Sometimes when I’m walking down the street, men in cars driving past honk their horns or roll down their windows and lean out to whistle and yell at me. Where you going? Nice ass! Wanna come home with us? It’s happened when I’m alone and when I’m in company. It’s happened when I’ve been wearing shorts and a tank top, and it’s happened when I’ve been wearing jeans and a baggy old sweatshirt. It’s happened in the evening, at night, in the middle of the day, at nine in the fucking morning as I’ve been walking to the supermarket. When I express my annoyance that this happens, some people get it, but other people roll their eyes at me and say “they’re just being boys”, or “you should have worn more clothes”. It doesn’t matter what I do or how many clothes I wear – I’m a woman, so certain men will always feel entitled to me, and exercise their right to tell me about it.

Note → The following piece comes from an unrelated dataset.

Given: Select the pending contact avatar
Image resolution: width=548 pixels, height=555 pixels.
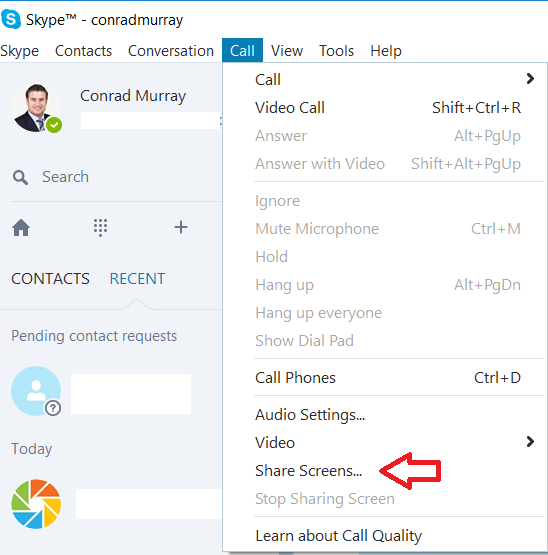Looking at the screenshot, I should (36, 391).
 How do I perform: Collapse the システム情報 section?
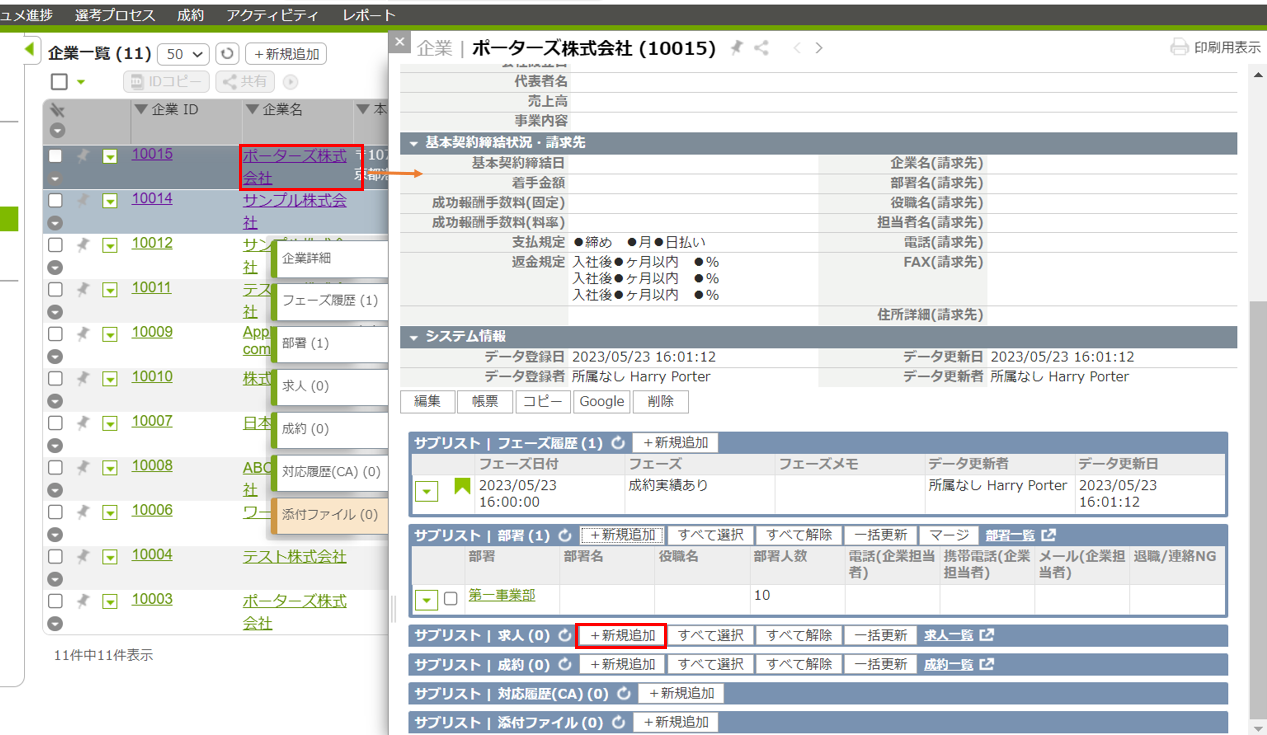413,337
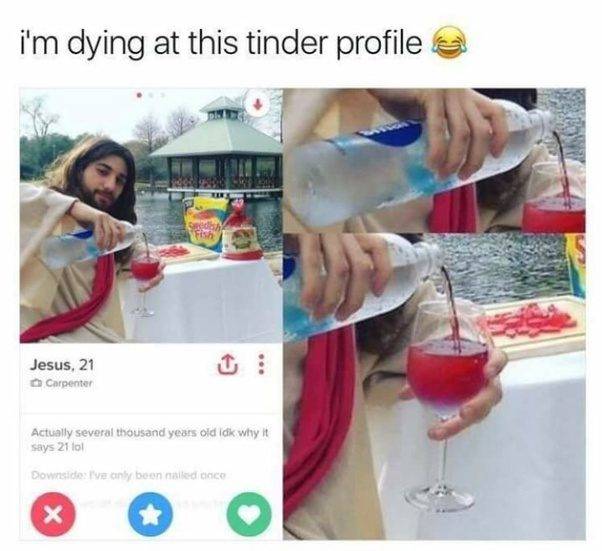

In order to be successful in business or politics I can’t just have a head for it. I also have to be pretty, so that men will like me and listen to what I say. I have to wear makeup and corporate heels to work, or I’m not a professional. The value of my words and ideas is measured not by their own merits but how symmetrical my face is, and how fuckable my body is.
I should be curvy but not big, I should be polite and not loud, I should take up as little space as possible. I should wear makeup to work, but not too much because then I’ll seem slutty or insecure, but not too little, because then I don’t care about my appearance at all. I can be good at things “for a girl”, the best “woman” in my field, but remember that being just good and simply the best is a pipe dream. Unless it’s homemaking or child-rearing to which I aspire, in which case I’d better expect to be a pariah to the religion of FEMINISM. And let’s not forget that feminism itself is a dirty word, a movement for crazy lesbian anarcho-misandrists who only hate men because they were too ugly and too butch to ever get any dick.
If I didn’t want him to kiss me then I shouldn’t have gotten so drunk.
If I didn’t want him to try to fuck me then I shouldn’t have flirted.
If I didn’t want people to call me a slut then I shouldn’t have had casual sex with strangers, or had sex with more than one person, or even had sex at all. And I certainly shouldn’t have enjoyed it.
If I didn’t want to be called a bitch then I shouldn’t have expressed my anger or distress or discontent at a situation.
If I didn’t want people to recoil from me in disgust then I shouldn’t have mentioned the fact that I menstruate.
If I didn’t want to be catcalled by drunk men twice my age then I should have worn my baggiest and most conservative outfit, and then stayed indoors forever.
I’m a product of a culture which codifies people into one of two genders, and then says that one gender is inherently inferior to the other. And we all TALK about the horrible things about being a woman, and the horrible ways women are handicapped from the moment the doctor sees they don’t have a penis on the ultrasound. And sure, things GET DONE like now women can vote and run their own businesses and buy a home and even hold political office. But my world still doesn’t UNDERSTAND what the word WOMAN actually means – that it’s not a weakness but one of the biggest goddamn STRENGTHS you could ever have.